Work item: Word for word, transcribe the data below from the line with "414x361 pixels. Task: Click" to the line with "How do I perform: Click", keeping both of those lines.

Excerpted records:
_ _ _ _ _ _ _
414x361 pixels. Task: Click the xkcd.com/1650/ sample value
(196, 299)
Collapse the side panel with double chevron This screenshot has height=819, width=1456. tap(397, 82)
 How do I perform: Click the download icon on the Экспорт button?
_ _ _ _ _ _ _
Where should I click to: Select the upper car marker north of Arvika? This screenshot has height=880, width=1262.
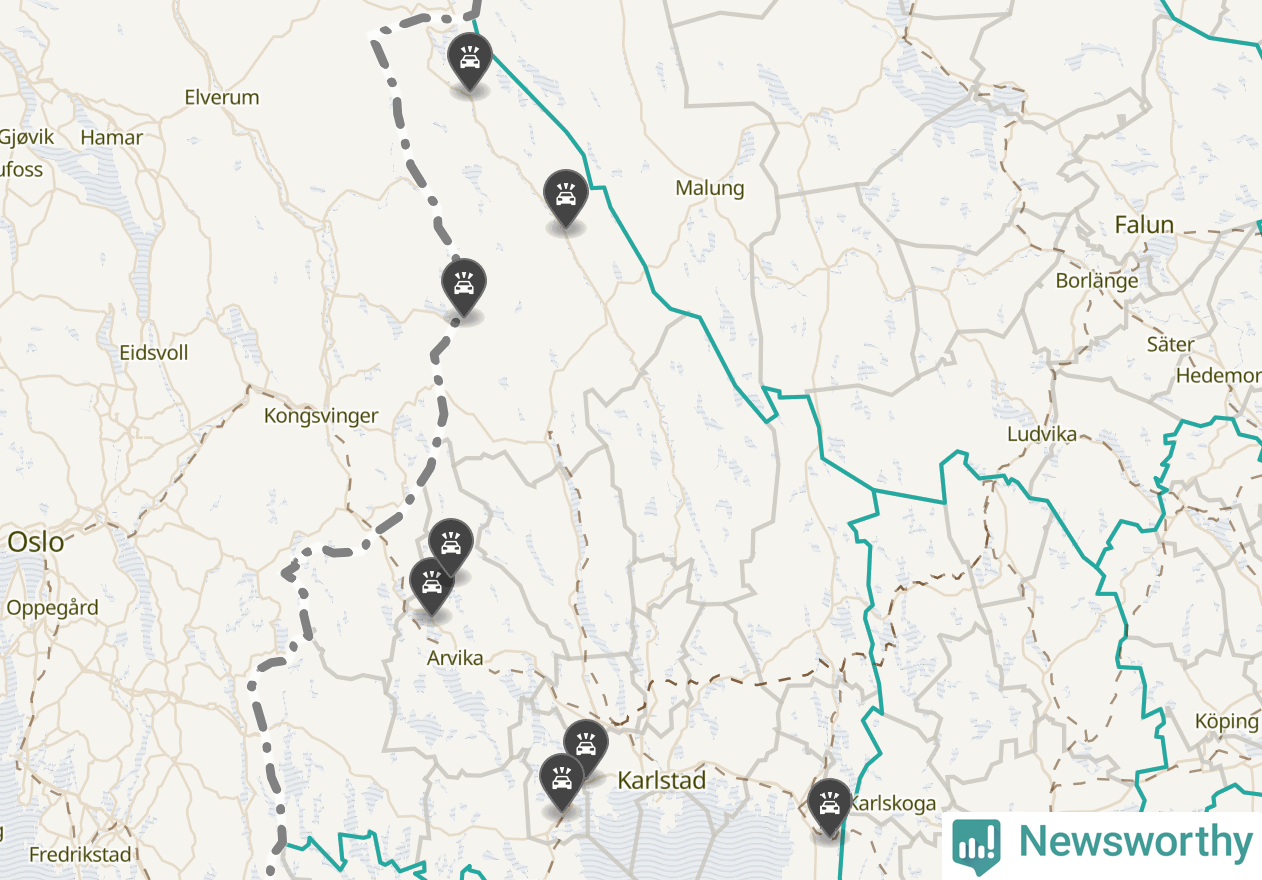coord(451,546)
_ _ _ _ _ _ _
Output:
414x361 pixels. Task: Click the xkcd.com/1650/ sample value
(196, 299)
Collapse the side panel with double chevron This screenshot has height=819, width=1456. tap(397, 82)
 How do I perform: Click the download icon on the Экспорт button?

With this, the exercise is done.